Recordia Kennedy had had three uneventful deliveries before the birth of her son David. Always a healthy person, Recordia had no reason to suspect that David's birth would be vastly different, but it was.

Recordia seemed healthy on Feb. 26, 2012, according to her bedside nurse that day. Her delivery was progressing normally until she reached stage 2 of labor and then things started to deteriorate. She told her nurse, "I feel like I can't breathe," coughed for about 10 seconds and then became unresponsive.

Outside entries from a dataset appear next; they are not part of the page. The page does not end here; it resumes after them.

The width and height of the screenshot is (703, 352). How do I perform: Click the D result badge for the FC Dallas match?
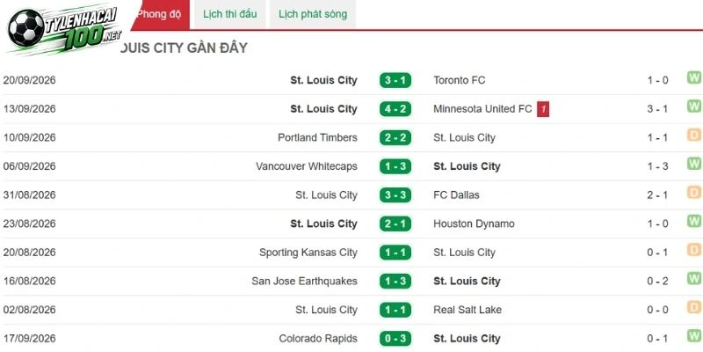pyautogui.click(x=694, y=193)
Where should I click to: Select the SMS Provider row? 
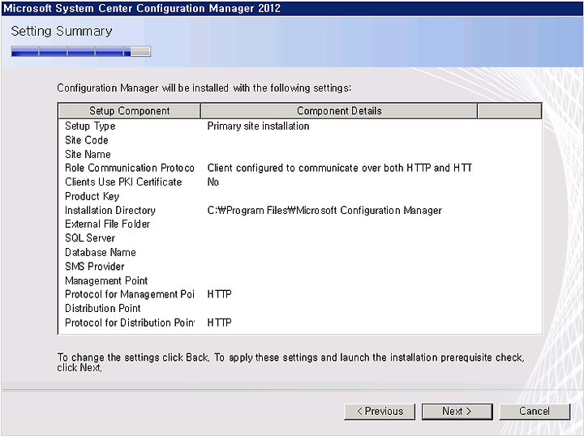pyautogui.click(x=300, y=267)
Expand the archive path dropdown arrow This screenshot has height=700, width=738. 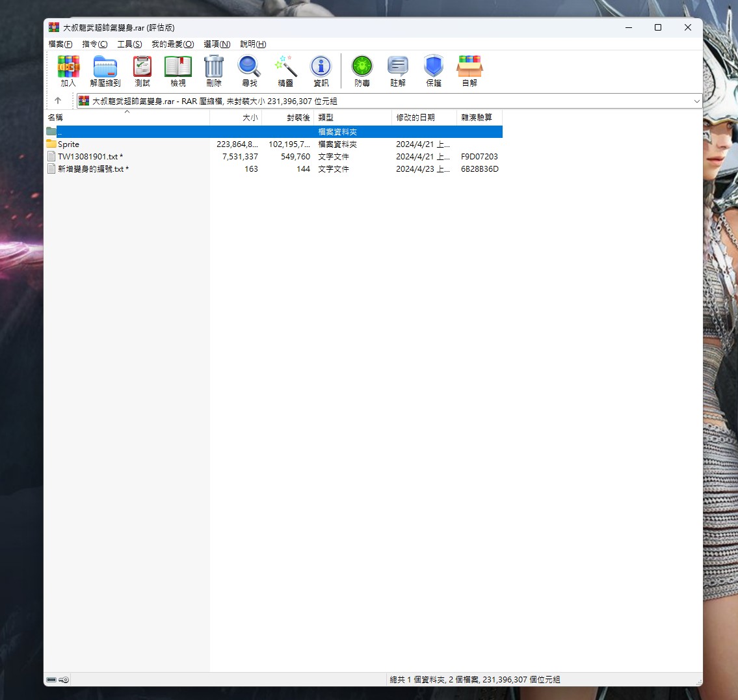696,101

A maternal fetal medicine physician arrived and delivered baby David within two minutes. Meanwhile, the acute care, obstetric nursing and anesthesia teams worked together for about 45 minutes, bringing Recordia back to life. She had suffered an amniotic fluid embolism (AFE), which means that amniotic fluid, fetal cells or other substances had entered her bloodstream, causing an allergic-like reaction which stopped her heart. AFE also causes the lungs to fail and impacts multiple organs in the body. It is a rare and deadly complication, one which most women don't survive. Most survivors live with permanent neurological problems.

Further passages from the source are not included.